══ TASK INPUTS ══
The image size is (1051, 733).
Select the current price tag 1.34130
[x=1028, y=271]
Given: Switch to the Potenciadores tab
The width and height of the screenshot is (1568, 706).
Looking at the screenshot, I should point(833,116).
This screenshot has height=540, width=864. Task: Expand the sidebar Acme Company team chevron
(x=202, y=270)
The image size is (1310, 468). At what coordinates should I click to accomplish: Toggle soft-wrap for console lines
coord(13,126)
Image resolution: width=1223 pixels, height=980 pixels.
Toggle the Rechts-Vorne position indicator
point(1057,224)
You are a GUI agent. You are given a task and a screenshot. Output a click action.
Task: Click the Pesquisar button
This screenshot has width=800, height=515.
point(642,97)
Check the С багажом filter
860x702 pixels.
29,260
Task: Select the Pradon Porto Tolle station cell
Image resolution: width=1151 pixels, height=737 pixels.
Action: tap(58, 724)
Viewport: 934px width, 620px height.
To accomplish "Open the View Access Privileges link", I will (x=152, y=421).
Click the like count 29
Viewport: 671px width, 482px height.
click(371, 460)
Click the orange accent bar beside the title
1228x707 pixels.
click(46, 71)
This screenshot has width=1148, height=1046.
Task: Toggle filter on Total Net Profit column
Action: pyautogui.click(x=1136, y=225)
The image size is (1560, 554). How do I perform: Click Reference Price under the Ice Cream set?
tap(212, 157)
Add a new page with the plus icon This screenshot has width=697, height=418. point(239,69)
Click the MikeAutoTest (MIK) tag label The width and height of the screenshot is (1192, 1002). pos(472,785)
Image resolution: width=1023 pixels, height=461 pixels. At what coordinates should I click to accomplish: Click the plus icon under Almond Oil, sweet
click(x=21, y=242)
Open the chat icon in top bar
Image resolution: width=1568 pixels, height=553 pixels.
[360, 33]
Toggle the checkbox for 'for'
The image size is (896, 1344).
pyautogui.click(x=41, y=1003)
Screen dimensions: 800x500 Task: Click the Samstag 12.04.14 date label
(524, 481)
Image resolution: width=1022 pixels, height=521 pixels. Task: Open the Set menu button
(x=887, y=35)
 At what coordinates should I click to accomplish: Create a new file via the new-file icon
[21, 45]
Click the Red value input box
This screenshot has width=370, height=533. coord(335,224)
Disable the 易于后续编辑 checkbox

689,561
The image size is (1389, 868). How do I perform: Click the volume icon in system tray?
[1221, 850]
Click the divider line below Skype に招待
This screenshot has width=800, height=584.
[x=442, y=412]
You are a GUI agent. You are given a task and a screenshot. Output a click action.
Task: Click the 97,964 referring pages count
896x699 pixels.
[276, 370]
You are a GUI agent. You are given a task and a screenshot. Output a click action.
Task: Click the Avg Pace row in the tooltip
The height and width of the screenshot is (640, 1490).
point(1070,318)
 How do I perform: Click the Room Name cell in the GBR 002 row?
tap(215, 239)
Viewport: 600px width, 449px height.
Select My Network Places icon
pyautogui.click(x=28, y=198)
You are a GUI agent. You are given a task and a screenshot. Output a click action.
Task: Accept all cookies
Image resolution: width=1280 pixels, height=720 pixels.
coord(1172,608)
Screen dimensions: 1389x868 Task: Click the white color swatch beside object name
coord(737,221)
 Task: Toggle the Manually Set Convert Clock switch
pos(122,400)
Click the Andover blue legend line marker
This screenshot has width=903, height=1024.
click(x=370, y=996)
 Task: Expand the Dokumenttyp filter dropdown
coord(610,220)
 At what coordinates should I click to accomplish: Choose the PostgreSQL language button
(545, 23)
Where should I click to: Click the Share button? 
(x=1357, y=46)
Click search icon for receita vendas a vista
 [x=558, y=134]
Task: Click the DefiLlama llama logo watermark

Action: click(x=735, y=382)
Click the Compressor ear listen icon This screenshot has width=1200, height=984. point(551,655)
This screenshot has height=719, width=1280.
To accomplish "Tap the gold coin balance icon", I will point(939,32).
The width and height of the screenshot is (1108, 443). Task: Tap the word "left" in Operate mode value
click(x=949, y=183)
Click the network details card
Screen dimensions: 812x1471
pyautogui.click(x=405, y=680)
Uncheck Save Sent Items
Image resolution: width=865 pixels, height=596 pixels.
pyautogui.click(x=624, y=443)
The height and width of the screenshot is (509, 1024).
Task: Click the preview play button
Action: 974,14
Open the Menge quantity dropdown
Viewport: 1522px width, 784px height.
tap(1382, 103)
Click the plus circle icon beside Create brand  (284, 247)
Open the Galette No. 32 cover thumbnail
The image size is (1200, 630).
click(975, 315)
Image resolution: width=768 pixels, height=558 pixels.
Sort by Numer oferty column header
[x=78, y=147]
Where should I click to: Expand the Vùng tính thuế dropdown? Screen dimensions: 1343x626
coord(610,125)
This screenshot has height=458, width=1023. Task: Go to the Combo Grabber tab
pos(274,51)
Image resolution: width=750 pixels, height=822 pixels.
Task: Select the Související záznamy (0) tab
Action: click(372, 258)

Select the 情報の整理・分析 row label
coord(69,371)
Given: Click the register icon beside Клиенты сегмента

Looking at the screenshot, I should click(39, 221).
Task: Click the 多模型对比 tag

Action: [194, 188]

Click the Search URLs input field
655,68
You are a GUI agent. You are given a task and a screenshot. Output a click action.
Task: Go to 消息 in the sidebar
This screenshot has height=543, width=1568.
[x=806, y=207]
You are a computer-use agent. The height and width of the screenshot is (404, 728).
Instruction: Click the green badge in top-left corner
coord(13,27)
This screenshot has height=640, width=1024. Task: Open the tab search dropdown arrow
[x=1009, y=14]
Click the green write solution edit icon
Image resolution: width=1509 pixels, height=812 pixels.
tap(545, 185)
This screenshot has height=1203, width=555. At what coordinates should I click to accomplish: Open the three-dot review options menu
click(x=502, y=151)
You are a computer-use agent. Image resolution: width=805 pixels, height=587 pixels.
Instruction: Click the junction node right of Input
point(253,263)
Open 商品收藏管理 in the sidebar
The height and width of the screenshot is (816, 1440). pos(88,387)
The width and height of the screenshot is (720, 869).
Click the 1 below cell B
═══
__WORK TO COMPLETE__:
Which of the lines above hold the word "count"? Copy each one.

__ANSWER BOX__:
Click the like count 29
Task: Click the 97,964 referring pages count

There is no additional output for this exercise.